SUPPLIED PASSAGE:
The New York City Taxi and Limousine Commission (TLC) is an agency that is responsible for licensing and regulating New York City's taxi cabs. Over 200,000 TLC licensees complete approximately 1,000,000 trips each day.
For the last four years, TLC has been working on making 5000 self-driving taxis to start distributing them in late 2021. They are planning to start by distributing the taxis at the subway stations. Therefore, they need to decide the distribution plan based on the number of units per station and the total number of exits per station.
- Increase the availability of self-driving taxis at the most crowded stations.
- Reduce the number of redundant self-driving taxis at the least crowded stations.

DATA:
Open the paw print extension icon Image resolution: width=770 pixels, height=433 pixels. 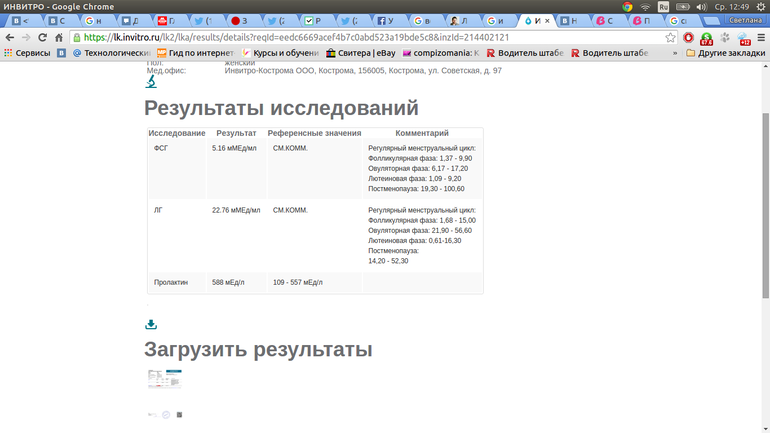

WORK TASK: From the passage on the taxi commission's self-driving cabs, please copy out the stretch from "For the last" through "least crowded stations.".

THE COMPLETED TASK:
For the last four years, TLC has been working on making 5000 self-driving taxis to start distributing them in late 2021. They are planning to start by distributing the taxis at the subway stations. Therefore, they need to decide the distribution plan based on the number of units per station and the total number of exits per station.
- Increase the availability of self-driving taxis at the most crowded stations.
- Reduce the number of redundant self-driving taxis at the least crowded stations.